PROVIDED DATA:

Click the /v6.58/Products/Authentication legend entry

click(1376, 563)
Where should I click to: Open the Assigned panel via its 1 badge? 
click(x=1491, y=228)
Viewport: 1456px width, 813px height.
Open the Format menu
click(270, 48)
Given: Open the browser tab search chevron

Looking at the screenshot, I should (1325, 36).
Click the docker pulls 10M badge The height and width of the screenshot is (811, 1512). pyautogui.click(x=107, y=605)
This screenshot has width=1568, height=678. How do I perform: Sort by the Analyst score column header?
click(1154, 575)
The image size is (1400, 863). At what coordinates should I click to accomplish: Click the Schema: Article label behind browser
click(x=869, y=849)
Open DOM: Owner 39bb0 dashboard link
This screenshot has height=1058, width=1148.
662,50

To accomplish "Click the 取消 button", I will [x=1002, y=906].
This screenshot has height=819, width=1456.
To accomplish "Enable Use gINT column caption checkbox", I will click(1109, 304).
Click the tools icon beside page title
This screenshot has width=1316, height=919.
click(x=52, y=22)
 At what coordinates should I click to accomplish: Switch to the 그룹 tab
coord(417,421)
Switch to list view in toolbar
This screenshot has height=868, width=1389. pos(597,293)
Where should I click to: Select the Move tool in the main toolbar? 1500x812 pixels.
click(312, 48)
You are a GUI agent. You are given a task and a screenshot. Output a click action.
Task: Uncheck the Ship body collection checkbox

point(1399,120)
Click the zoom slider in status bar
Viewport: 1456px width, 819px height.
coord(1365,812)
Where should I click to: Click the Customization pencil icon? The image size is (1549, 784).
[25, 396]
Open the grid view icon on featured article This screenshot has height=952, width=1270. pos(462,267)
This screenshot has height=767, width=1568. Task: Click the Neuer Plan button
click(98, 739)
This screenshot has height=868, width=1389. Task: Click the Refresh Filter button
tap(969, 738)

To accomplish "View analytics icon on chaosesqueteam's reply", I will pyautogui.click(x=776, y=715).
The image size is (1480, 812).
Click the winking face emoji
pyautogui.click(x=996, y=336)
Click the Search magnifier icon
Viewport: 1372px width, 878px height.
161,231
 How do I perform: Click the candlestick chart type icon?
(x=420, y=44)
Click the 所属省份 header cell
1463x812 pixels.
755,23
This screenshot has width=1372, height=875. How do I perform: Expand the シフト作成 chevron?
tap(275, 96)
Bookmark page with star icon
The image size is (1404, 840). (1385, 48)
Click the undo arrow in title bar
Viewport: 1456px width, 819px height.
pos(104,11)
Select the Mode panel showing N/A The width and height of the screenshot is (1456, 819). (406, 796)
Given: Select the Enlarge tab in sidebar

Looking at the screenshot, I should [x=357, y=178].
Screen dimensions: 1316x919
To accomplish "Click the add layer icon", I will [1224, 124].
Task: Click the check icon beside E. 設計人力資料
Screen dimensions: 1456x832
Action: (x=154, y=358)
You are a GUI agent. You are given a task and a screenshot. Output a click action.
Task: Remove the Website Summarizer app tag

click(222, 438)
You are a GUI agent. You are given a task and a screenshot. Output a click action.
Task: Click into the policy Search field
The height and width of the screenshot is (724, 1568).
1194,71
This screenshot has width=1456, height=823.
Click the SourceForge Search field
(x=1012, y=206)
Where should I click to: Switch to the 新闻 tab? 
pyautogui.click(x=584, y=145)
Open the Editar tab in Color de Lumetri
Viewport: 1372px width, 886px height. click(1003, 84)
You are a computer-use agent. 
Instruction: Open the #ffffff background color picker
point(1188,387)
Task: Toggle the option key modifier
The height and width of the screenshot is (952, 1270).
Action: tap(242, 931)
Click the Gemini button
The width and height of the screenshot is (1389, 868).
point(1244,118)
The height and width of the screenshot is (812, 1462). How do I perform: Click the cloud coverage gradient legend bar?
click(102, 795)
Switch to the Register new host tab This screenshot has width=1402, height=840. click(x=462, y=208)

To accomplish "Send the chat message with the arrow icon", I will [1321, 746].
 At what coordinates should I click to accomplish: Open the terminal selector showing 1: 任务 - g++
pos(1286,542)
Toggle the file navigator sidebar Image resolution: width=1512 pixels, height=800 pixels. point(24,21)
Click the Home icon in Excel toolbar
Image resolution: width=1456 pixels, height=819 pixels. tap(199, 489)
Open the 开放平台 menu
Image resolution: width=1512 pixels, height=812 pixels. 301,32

INSTRUCTIONS TO FOLLOW: All lines of the listing holding the string "arrow" must be returned, copied as they stand.

OUTPUT OF THE TASK:
Click the undo arrow in title bar
To accomplish "Send the chat message with the arrow icon", I will [1321, 746].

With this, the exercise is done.